For Raspberry Pi 1, 2 and their variants, the short answer is that it is not supported.

but you can, sort of

The "firmware" on the RasPi GPU (yes it's (part of) the gpu that actually boots first and proceeds to bootstrap the cpu) will need to load its blobs from an inserted SD card - there's no way around this so you absolutely need an SD card inserted with a FAT32 partition and the right files on it.

After that, it's just software so sky's the limit. You can technically have a boot loader on the SD that proceeds to get the linux kernel and initial ramdisk with PXE - I don't know if such a thing actually exists but it is definitely possible to do.
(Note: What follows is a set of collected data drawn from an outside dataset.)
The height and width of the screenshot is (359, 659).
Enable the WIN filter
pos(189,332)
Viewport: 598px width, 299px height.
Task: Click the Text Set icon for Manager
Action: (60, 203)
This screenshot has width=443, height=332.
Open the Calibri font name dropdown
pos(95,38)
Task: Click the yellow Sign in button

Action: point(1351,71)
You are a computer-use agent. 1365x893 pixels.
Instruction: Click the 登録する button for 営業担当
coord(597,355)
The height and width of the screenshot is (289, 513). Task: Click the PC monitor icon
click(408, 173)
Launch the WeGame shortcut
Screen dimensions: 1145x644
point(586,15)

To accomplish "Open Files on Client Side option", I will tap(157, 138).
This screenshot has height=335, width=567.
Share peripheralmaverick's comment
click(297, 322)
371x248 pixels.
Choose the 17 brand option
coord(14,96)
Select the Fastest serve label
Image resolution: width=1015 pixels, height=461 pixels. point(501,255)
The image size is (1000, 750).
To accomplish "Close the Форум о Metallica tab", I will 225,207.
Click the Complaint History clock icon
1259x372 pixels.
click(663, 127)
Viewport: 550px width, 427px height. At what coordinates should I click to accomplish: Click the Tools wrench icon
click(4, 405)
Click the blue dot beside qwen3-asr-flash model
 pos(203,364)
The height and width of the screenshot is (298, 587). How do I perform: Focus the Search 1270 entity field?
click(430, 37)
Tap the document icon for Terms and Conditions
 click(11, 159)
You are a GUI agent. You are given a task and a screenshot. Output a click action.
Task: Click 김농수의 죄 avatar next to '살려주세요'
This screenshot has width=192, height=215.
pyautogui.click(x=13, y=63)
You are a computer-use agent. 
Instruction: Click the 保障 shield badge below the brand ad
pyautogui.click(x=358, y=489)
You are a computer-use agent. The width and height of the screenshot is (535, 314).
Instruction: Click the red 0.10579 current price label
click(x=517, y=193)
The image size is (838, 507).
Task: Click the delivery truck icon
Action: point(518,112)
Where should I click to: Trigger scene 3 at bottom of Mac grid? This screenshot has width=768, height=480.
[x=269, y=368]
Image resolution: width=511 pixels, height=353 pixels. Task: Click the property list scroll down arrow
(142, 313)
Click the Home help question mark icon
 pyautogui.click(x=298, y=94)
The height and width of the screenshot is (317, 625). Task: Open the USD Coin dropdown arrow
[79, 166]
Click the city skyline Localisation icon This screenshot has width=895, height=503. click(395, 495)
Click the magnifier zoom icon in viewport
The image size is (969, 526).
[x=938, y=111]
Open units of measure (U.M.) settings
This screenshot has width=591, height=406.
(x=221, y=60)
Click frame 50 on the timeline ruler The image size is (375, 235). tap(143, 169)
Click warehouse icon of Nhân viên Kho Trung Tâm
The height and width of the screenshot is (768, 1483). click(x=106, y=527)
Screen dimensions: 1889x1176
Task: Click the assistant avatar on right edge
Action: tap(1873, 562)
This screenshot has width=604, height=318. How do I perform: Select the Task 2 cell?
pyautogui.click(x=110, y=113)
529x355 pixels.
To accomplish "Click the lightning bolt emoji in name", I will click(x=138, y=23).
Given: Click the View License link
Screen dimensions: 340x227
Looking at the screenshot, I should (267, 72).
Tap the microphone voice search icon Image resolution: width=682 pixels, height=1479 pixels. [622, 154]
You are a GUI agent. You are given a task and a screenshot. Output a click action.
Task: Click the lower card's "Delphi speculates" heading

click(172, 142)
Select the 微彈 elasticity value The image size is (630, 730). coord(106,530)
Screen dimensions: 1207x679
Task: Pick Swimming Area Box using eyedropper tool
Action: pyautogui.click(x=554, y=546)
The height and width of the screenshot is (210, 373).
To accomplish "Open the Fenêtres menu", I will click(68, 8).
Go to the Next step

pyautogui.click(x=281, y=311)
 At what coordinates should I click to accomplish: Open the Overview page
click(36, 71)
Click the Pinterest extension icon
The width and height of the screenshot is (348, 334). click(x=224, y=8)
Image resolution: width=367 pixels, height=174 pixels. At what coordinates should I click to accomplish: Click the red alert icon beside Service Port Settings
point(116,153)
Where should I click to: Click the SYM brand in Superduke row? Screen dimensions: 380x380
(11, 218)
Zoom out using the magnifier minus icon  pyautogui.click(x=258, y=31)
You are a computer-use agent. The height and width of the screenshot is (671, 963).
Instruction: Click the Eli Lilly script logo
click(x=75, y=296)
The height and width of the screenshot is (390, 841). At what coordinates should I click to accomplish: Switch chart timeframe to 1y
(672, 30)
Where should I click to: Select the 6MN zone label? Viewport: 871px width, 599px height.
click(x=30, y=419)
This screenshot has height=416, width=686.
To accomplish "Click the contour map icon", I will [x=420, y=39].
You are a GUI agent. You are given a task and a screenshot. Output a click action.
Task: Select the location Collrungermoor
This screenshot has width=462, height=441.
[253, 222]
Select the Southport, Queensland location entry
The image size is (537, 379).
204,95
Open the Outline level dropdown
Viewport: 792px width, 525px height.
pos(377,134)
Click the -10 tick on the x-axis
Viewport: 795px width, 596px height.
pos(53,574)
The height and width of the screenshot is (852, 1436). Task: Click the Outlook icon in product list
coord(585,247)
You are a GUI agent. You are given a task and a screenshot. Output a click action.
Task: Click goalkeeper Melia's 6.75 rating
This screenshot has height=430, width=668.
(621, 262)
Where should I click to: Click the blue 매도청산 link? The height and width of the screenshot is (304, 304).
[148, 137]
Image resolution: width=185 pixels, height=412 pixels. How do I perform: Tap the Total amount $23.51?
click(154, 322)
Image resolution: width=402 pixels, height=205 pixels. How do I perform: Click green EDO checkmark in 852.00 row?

If there is not a PXE enabled boatloader, you can prepare an SD card with just the binary blobs, the kernel and the ramdisk. Technically speaking you are not PXE booting, but you should be able to boot the kernel+ramdisk locally and then NFS-mount the root filesystem from a remote server. The SD card would need only a couple of megabytes of space and would be used strictly read-only, so I'd expect it to achieve a really long working life.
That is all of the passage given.